Pixel coordinate grounding data:

———

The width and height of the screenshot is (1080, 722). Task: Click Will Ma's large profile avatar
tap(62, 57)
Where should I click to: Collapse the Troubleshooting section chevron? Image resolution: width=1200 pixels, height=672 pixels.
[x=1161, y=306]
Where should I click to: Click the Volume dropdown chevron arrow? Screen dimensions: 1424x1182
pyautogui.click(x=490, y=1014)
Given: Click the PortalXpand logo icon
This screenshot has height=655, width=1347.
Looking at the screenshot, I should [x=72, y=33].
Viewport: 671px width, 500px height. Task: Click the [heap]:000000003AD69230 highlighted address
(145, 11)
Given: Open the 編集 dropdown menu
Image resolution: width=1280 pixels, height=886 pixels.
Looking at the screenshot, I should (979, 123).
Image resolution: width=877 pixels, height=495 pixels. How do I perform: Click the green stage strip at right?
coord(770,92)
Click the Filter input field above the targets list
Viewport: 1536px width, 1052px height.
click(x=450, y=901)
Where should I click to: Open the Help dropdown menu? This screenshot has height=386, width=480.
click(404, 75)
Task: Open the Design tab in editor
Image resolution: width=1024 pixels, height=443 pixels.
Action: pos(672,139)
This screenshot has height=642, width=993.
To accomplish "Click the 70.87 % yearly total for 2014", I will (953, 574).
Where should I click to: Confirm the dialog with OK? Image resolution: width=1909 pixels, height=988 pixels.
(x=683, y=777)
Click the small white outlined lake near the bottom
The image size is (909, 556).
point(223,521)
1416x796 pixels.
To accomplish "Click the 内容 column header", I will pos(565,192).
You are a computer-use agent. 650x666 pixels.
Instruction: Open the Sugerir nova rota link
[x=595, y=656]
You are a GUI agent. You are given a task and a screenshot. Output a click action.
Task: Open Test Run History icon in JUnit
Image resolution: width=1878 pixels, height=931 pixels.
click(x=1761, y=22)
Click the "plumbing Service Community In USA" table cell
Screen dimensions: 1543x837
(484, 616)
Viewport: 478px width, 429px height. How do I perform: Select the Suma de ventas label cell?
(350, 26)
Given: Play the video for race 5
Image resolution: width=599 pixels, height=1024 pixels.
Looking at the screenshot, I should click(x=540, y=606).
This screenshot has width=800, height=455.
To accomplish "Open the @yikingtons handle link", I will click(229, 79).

———

### ABOUT THIS EXERCISE
From the entries above, list each line with "accomplish" in it.

### YOUR SOLUTION
To accomplish "Click the 70.87 % yearly total for 2014", I will (953, 574).
To accomplish "Click the 内容 column header", I will pos(565,192).
To accomplish "Open the @yikingtons handle link", I will click(229, 79).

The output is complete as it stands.